Directions for this task: Add 101 to every coordinate in the answers of the rows starting at the first row and ending at the row that contains "click(x=86, y=285)". Write out each of those rows in full, including the requests.

Lines of data:
....

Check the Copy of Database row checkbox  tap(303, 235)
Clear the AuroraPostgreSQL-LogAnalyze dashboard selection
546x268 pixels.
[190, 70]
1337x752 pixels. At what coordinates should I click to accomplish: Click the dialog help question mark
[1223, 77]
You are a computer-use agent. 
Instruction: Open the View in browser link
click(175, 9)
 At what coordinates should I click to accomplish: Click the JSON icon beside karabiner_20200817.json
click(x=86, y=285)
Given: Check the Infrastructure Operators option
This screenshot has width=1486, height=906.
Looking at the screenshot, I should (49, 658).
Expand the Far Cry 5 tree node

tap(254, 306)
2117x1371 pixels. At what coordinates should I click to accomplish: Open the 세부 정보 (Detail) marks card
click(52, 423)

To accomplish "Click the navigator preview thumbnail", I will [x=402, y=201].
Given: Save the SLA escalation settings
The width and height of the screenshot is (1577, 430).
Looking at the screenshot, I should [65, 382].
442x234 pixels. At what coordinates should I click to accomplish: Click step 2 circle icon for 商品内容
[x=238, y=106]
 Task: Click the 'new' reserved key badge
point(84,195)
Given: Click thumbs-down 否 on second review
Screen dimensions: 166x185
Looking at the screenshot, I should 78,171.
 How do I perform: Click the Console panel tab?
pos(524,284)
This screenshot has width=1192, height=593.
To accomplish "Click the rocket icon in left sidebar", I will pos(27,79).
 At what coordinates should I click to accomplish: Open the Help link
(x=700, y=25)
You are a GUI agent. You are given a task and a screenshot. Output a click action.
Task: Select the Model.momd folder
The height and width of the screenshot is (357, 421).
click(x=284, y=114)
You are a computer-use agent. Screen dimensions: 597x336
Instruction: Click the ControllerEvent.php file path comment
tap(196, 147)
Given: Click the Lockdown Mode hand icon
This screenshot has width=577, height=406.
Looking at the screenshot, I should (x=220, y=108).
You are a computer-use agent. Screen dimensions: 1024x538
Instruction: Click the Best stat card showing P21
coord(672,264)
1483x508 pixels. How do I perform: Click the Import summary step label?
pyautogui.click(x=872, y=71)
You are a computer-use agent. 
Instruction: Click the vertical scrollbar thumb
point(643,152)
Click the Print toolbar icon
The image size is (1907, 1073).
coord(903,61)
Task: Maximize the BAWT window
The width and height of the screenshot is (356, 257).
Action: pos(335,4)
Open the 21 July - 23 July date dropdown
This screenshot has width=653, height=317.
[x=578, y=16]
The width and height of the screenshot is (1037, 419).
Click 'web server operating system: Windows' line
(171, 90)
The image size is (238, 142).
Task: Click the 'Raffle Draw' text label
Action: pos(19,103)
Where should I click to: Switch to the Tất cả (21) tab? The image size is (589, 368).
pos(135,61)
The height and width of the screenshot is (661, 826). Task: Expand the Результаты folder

....

Response to this exercise:
Check the Copy of Database row checkbox  tap(404, 336)
Clear the AuroraPostgreSQL-LogAnalyze dashboard selection
546x268 pixels.
[291, 171]
1337x752 pixels. At what coordinates should I click to accomplish: Click the dialog help question mark
[1324, 178]
You are a computer-use agent. 
Instruction: Open the View in browser link
click(276, 110)
 At what coordinates should I click to accomplish: Click the JSON icon beside karabiner_20200817.json
click(x=187, y=386)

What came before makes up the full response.